------ Data records

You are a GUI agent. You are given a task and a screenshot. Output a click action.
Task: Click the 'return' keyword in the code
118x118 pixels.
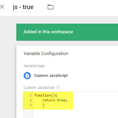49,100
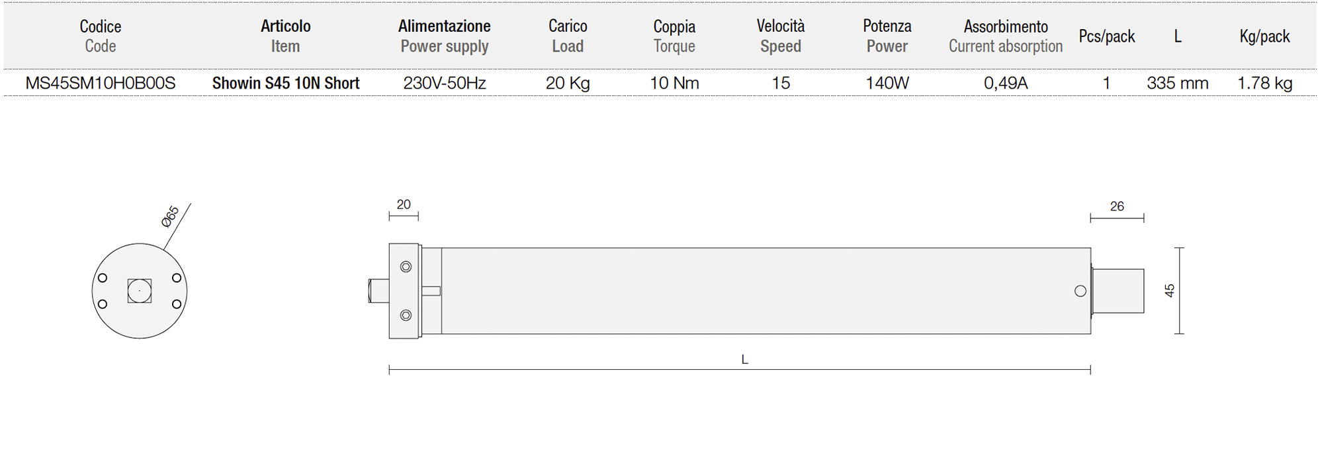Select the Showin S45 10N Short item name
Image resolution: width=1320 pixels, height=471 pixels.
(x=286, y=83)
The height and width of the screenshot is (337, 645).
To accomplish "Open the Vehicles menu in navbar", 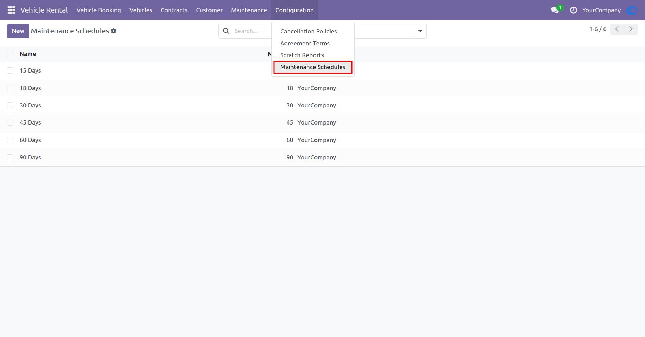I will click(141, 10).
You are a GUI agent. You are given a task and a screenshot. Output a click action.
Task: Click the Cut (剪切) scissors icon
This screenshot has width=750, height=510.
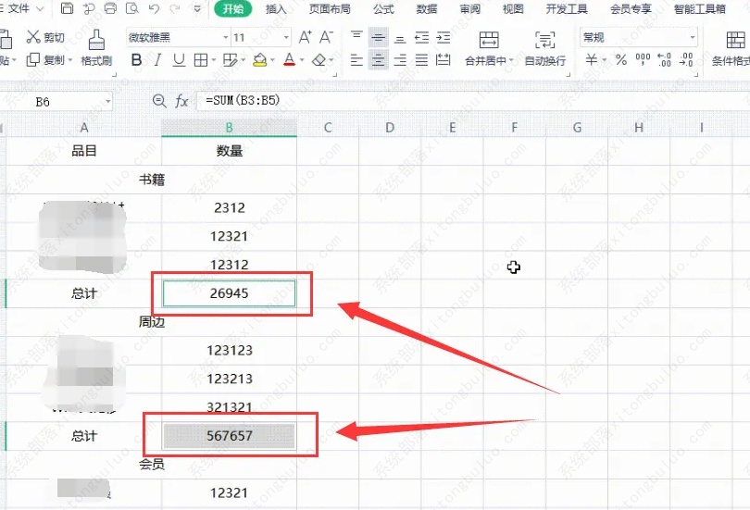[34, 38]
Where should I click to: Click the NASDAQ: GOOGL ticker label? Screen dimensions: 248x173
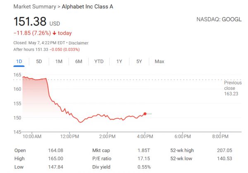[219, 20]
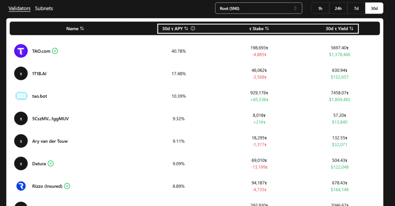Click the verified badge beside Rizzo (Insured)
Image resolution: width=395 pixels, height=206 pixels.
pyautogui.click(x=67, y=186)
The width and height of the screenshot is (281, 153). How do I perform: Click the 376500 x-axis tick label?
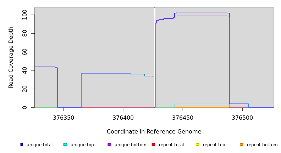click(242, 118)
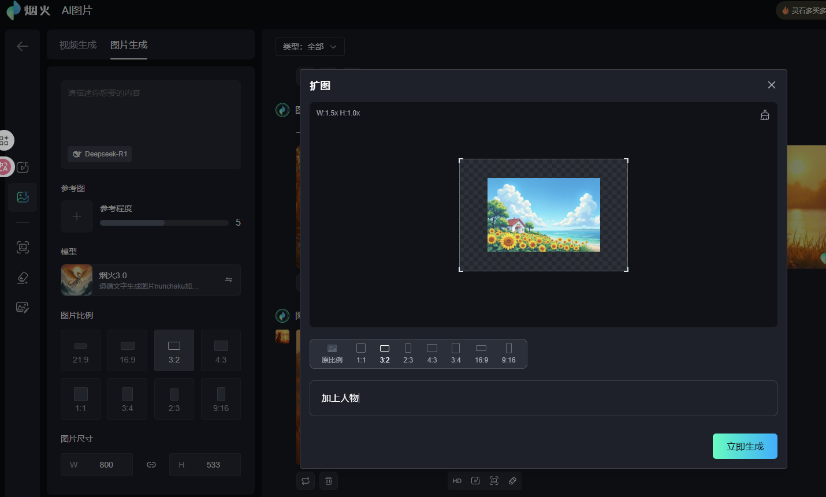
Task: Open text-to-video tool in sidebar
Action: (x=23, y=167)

------------
------ Data records

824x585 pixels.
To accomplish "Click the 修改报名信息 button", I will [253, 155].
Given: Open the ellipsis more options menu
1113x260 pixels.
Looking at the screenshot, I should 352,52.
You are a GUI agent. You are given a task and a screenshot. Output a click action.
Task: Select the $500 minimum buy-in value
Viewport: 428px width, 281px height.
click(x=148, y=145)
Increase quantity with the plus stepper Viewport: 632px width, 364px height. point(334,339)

------------

In the entries above, find the line with "Task: Select the $500 minimum buy-in value" and the line with "Increase quantity with", then restate word for word both of them and every line between, with nothing more.

Task: Select the $500 minimum buy-in value
Viewport: 428px width, 281px height.
click(x=148, y=145)
Increase quantity with the plus stepper Viewport: 632px width, 364px height. point(334,339)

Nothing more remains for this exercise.